Left untreated, stress can have a negative effect on mental and physical health.
While feelings of stress are perfectly normal when dealing with situations beyond your control, it is best to find ways to deal with stress rather than to dwell on it.
Now, more than ever, you and your loved one need to find moments of joy in each precious day you share together.
Stress can cause several conditions including:
Feelings of helplessness
Inability to sleep (insomnia)
Feelings of exhaustion
Inability to focus
Feelings of anger
Lack of motivation
Inability to cope
Experiencing one or all these conditions may cause a person to believe there is no longer any enjoyment to be found in their life.
Fortunately, there are several simple things you can do to ease stress. One is mindful meditation.
Mindful Meditation Good for Caregiver and Patient
Mindful meditation is the practice of completely focusing the mind on the present without giving any thought to what has happened in the past or what may or may not happen in the future.
Clearing the mind in this way reduces brain chatter and allows us to be in the moment and more in-tune with our body’s needs.
In times of stress, we often react to situations without thinking. Mindful meditation teaches us to detach our thoughts for long enough to think the situation through, removing the need to react impulsively.
The ability to do this immediately calms the nerves and enables us to better deal with the situation at hand.
Mindful mediation has proven to be a powerful tool when used in the management of stress for caregivers. The same can be said for those dealing with a terminal diagnosis.
Science has proven mindfulness can reshape the relationship with mental and physical pain.
A study of mindfulness carried out by a team of Harvard researchers found those who practiced mindful meditation daily — for a period of eight weeks — reported a sense of increased peace and clarity compared to those who did not meditate.
The researchers also found evidence to prove mindful meditation physically affected the brain.
MRIs taken of those who participated in the eight-week study showed an increase in the grey matter of the brain associated with focus and attention and a decrease in the grey matter associated with stress and anxiety.
How to Practice Mindful Meditation
Mindful meditation is a wonderful tool to help put some space between ourselves, our reactions and conditioned responses.
The best thing is — it is free and available to us whenever we choose. The only thing we need to do is learn how to tap into it.
There are many ways to practice mindful meditation. Here are a few easy exercises for you to try.
Mindful Breathing Method
Seated in a comfortable position, breath slowly in and out for one minute, focusing entirely on your breath. Breathing in through your nose and out through your mouth, let your breath flow effortlessly.
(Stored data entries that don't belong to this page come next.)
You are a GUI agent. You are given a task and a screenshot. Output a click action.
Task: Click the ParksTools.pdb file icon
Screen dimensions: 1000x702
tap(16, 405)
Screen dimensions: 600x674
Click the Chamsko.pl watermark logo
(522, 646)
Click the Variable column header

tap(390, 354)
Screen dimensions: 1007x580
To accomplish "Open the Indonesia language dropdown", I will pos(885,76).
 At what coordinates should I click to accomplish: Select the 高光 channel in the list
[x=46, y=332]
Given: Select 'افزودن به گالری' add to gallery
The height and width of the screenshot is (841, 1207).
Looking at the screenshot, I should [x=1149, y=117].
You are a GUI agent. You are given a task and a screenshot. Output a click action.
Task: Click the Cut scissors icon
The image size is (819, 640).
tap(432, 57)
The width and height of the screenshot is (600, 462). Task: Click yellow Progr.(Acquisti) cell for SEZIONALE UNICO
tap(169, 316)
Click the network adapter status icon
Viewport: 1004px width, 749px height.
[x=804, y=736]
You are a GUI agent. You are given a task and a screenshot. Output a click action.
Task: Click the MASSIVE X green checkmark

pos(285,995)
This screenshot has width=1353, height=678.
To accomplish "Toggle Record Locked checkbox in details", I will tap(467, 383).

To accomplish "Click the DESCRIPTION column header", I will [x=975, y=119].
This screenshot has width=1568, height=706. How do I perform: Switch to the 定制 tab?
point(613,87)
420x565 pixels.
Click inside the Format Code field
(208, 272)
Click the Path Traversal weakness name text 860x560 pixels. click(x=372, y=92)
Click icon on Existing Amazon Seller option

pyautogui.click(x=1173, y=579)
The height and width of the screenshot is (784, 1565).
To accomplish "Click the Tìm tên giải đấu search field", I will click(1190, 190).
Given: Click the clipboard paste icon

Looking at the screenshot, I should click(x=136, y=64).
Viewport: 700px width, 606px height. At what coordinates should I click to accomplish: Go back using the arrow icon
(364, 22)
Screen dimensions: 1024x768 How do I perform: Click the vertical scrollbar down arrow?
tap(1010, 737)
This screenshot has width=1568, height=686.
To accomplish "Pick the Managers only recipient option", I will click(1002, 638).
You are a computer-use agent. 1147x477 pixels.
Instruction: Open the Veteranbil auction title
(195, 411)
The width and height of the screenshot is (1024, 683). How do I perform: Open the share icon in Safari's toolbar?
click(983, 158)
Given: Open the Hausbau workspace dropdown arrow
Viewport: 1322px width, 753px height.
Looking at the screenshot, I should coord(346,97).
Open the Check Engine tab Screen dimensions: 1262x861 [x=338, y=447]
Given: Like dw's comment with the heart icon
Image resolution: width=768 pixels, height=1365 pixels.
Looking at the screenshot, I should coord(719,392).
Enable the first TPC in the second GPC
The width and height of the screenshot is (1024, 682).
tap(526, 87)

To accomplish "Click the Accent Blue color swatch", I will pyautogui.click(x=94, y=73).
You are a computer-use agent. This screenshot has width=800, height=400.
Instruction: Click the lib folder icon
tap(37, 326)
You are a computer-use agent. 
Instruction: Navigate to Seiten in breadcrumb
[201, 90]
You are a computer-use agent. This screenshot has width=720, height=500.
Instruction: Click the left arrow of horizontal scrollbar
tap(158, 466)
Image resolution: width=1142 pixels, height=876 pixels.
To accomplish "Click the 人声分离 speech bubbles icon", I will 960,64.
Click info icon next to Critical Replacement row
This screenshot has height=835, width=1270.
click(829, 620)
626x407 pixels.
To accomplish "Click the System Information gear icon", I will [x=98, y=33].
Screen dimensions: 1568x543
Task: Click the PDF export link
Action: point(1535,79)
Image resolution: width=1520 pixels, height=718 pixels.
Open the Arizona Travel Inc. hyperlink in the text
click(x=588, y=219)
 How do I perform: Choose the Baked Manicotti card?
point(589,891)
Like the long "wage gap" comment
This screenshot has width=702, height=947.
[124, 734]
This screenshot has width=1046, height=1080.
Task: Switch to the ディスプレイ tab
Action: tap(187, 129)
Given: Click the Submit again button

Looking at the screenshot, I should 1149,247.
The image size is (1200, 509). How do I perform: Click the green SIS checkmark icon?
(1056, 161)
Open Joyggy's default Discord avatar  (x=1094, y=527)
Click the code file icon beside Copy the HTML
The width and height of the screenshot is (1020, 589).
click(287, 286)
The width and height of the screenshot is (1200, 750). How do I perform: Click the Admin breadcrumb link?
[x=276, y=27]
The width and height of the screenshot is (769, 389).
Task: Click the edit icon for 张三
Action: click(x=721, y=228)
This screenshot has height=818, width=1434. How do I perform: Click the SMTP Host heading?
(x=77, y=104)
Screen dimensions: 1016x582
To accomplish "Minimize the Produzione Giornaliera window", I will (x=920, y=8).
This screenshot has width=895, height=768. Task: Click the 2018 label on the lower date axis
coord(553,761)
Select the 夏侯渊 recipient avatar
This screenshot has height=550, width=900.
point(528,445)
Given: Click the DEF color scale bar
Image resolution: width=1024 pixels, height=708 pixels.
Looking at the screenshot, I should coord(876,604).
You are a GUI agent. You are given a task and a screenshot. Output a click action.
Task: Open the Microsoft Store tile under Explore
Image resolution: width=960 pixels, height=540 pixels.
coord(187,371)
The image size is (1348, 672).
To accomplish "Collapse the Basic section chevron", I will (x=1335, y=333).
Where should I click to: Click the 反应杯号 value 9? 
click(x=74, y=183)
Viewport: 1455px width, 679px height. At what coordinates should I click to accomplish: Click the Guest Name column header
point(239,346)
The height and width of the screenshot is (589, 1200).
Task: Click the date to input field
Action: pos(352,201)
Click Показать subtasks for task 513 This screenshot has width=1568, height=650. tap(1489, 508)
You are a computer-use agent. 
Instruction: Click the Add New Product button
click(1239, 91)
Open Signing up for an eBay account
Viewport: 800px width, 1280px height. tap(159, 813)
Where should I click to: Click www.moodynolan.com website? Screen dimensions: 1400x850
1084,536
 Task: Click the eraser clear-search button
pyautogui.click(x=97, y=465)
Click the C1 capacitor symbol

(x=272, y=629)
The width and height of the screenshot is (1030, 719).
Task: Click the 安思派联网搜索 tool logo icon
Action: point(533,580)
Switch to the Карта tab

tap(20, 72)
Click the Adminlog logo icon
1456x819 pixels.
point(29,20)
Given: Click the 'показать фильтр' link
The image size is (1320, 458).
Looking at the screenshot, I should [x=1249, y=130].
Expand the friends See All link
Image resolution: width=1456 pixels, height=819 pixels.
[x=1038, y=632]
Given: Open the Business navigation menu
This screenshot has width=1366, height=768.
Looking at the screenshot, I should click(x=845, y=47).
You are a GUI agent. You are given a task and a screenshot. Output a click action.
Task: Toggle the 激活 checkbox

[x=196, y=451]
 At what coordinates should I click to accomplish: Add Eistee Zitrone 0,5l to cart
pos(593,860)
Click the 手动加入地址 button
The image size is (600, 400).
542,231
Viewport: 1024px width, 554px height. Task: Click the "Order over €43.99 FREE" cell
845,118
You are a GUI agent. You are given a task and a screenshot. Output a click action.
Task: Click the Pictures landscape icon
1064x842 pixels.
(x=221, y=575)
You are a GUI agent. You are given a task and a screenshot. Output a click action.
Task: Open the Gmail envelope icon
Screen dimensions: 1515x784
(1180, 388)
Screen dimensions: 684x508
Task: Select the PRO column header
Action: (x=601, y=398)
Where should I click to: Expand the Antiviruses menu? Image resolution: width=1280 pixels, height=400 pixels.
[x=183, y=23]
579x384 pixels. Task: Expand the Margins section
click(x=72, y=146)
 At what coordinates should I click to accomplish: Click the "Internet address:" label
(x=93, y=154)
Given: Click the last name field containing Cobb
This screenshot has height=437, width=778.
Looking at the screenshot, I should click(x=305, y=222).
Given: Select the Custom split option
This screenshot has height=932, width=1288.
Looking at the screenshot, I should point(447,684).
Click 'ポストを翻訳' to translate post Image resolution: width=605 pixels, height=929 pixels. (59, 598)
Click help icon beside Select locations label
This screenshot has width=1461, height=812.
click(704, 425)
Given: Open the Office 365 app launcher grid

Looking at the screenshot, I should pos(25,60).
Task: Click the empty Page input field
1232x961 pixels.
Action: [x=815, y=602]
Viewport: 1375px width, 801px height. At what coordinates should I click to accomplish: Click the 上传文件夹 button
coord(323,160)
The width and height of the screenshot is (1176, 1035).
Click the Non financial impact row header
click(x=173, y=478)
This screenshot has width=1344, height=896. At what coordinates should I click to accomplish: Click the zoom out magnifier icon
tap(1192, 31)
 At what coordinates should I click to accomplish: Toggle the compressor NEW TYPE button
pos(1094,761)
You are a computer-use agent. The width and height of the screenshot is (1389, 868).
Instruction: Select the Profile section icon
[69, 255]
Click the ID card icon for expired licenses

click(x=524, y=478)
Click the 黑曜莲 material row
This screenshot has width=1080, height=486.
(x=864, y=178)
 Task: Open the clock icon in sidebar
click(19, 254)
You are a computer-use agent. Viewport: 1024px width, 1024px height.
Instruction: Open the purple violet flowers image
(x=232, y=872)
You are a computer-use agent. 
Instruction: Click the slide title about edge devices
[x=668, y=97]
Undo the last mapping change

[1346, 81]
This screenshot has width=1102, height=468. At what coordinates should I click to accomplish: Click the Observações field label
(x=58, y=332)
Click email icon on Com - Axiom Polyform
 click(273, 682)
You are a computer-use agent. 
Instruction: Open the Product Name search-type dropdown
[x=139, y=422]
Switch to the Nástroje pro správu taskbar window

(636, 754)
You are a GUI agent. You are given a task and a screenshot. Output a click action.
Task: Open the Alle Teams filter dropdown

One breath cycle should last for approximately six seconds. Try not to think about anything other than your breathing. When thoughts do come to mind, let them go.
Mindful Observation Method
Turn your full attention to a natural object in your immediate environment: A flower, a tree, an insect or a cloud.
Look at the object as though you are seeing it for the very first time. Notice how it is formed, its color, its texture. Concentrate on nothing but the object for as long as you can.
This simple but powerful exercise helps you find a new appreciation of the simple elements of your environment in a more meaningful way.
Mindful Awareness Method
Cast your mind to something you do time and time again throughout the day without even thinking about it.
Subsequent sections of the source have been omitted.